[start PAGE]

# Simulator for siemens?



## Trigger_442A (Sep 15, 2012)

Hey guys, I am used to using Allen Bradley plc's and I just changed jobs, the place I am going to work at now uses Siemens, are their any simulators for Siemens or are they very similar to Allen Bradley 

Thanks in advance


----------



## dronai (Apr 11, 2011)

There is a guy online, you can find him on Ebay,and he also post on plcs.net. He sells them. Siemans step 7 software ?


----------



## dronai (Apr 11, 2011)

http://compare.ebay.com/like/280484933176?var=lv&ltyp=AllFixedPriceItemTypes&var=sbar

This guy I bought my AB from him


----------



## JRaef (Mar 23, 2009)

Siemens programming is very different from AB programming, in fact very different from just about everything else. It's not bad, just different and it takes some getting used to. They use what are called "Function Blocks" even if you are ultimately programming in Ladder. That takes some time to get familiar with and it is not intuitive, you are much better off taking at least a basic class to get that familiarity. The Siemens Distributors that are allowed to sell the full line of S7 PLCs will also offer periodic training courses, see if your employer will get you into one of them.

[end PAGE]

GIVEN REQUEST 1.
From the records, return verbatim every line from the line with "Given: Collapse sidebar" to the line with "Image resolution: width=800", including both of those lines.

[start SUPPLIED DATA]

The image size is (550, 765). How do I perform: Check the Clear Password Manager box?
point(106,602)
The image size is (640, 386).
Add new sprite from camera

[end SUPPLIED DATA]
[start SUPPLIED DATA]

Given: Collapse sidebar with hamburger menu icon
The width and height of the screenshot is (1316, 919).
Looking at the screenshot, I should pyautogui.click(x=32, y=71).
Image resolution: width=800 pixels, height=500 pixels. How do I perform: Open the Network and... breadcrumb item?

[end SUPPLIED DATA]
[start SUPPLIED DATA]

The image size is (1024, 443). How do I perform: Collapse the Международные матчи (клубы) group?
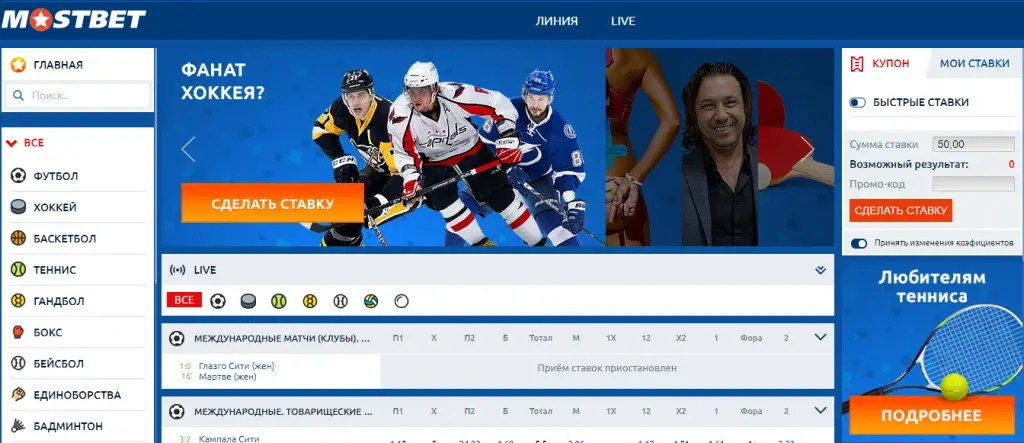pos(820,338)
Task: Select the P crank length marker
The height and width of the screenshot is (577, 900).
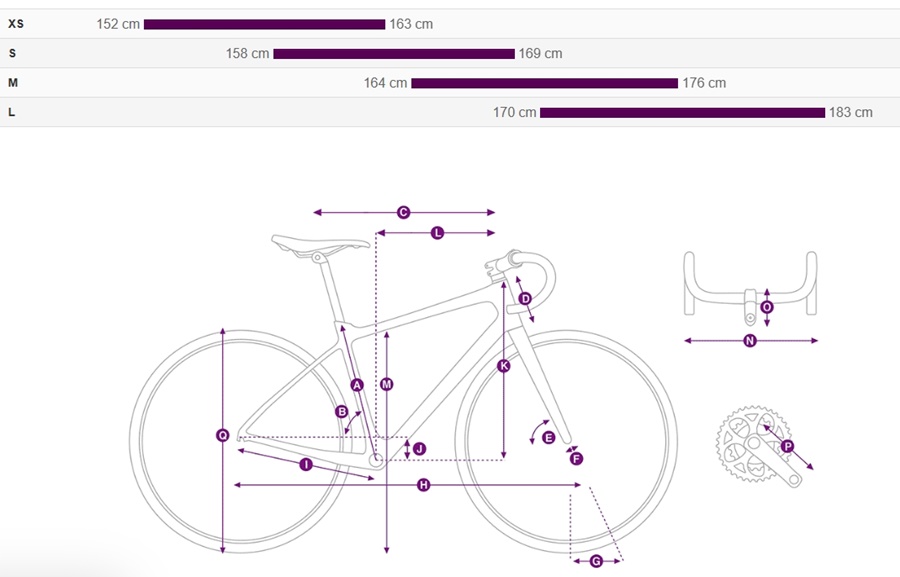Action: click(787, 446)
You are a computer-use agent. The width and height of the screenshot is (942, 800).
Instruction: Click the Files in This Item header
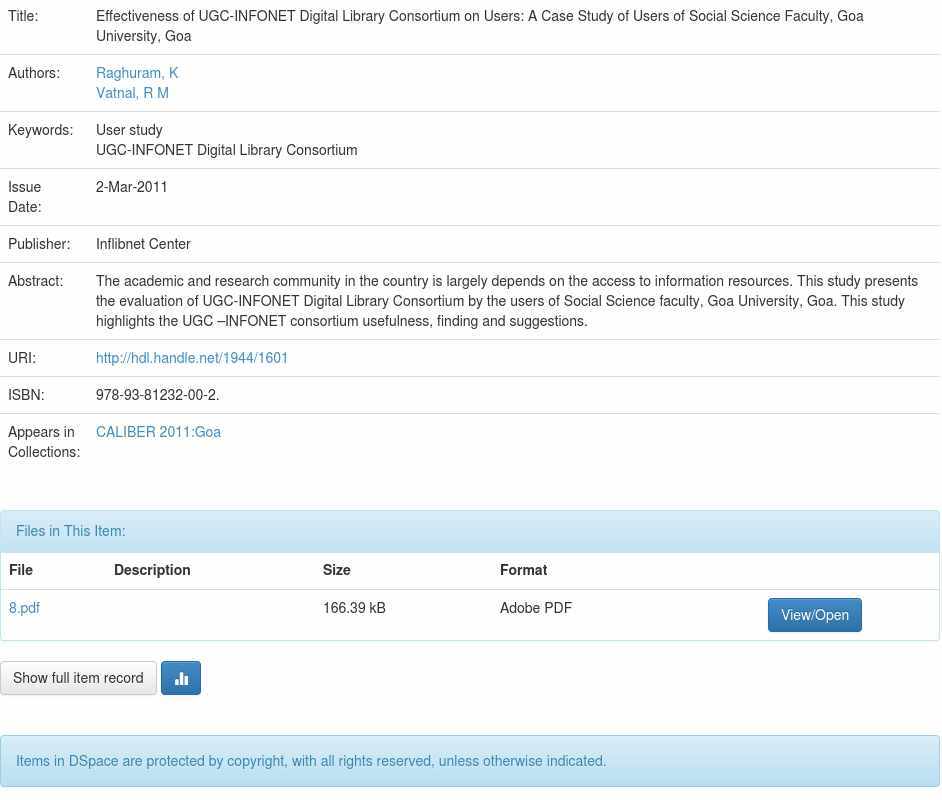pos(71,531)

[end SUPPLIED DATA]

GIVEN REQUEST 2.
Reproduce the forum thread from "## JRaef (Mar" to "one of them.", replacing "Ladder" with "Structured Text".

CORRECT ANSWER 1.
Given: Collapse sidebar with hamburger menu icon
The width and height of the screenshot is (1316, 919).
Looking at the screenshot, I should pyautogui.click(x=32, y=71).
Image resolution: width=800 pixels, height=500 pixels. How do I perform: Open the Network and... breadcrumb item?

CORRECT ANSWER 2.
## JRaef (Mar 23, 2009)

Siemens programming is very different from AB programming, in fact very different from just about everything else. It's not bad, just different and it takes some getting used to. They use what are called "Function Blocks" even if you are ultimately programming in Structured Text. That takes some time to get familiar with and it is not intuitive, you are much better off taking at least a basic class to get that familiarity. The Siemens Distributors that are allowed to sell the full line of S7 PLCs will also offer periodic training courses, see if your employer will get you into one of them.